BEGIN The data
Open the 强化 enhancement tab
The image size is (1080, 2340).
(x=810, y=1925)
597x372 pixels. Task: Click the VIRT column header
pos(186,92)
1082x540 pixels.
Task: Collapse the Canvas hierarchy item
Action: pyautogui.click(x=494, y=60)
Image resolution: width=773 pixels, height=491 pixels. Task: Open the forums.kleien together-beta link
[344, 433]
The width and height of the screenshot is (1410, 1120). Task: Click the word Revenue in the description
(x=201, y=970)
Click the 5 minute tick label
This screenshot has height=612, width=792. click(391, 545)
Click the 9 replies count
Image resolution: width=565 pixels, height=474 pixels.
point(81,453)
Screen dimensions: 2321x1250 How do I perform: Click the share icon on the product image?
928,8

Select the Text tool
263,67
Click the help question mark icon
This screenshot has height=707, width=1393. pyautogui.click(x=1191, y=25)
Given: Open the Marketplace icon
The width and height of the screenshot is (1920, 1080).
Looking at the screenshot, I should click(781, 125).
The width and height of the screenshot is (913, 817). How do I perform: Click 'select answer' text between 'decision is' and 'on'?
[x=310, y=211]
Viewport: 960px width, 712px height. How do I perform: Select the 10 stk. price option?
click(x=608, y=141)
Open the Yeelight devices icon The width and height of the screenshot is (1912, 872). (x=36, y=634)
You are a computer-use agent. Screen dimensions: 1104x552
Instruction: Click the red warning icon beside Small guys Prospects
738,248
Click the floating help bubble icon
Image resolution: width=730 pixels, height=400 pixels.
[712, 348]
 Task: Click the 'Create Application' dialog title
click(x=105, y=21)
END The data
Each entry above is to be copied out exactly.

Open the 强化 enhancement tab
The image size is (1080, 2340).
(x=810, y=1925)
597x372 pixels. Task: Click the VIRT column header
pos(186,92)
1082x540 pixels.
Task: Collapse the Canvas hierarchy item
Action: pyautogui.click(x=494, y=60)
Image resolution: width=773 pixels, height=491 pixels. Task: Open the forums.kleien together-beta link
[344, 433]
The width and height of the screenshot is (1410, 1120). Task: Click the word Revenue in the description
(x=201, y=970)
Click the 5 minute tick label
This screenshot has height=612, width=792. click(391, 545)
Click the 9 replies count
Image resolution: width=565 pixels, height=474 pixels.
point(81,453)
Screen dimensions: 2321x1250 How do I perform: Click the share icon on the product image?
928,8

Select the Text tool
263,67
Click the help question mark icon
This screenshot has height=707, width=1393. pyautogui.click(x=1191, y=25)
Given: Open the Marketplace icon
The width and height of the screenshot is (1920, 1080).
Looking at the screenshot, I should click(781, 125).
The width and height of the screenshot is (913, 817). How do I perform: Click 'select answer' text between 'decision is' and 'on'?
[x=310, y=211]
Viewport: 960px width, 712px height. How do I perform: Select the 10 stk. price option?
click(x=608, y=141)
Open the Yeelight devices icon The width and height of the screenshot is (1912, 872). (x=36, y=634)
You are a computer-use agent. Screen dimensions: 1104x552
Instruction: Click the red warning icon beside Small guys Prospects
738,248
Click the floating help bubble icon
Image resolution: width=730 pixels, height=400 pixels.
[712, 348]
 Task: Click the 'Create Application' dialog title
click(x=105, y=21)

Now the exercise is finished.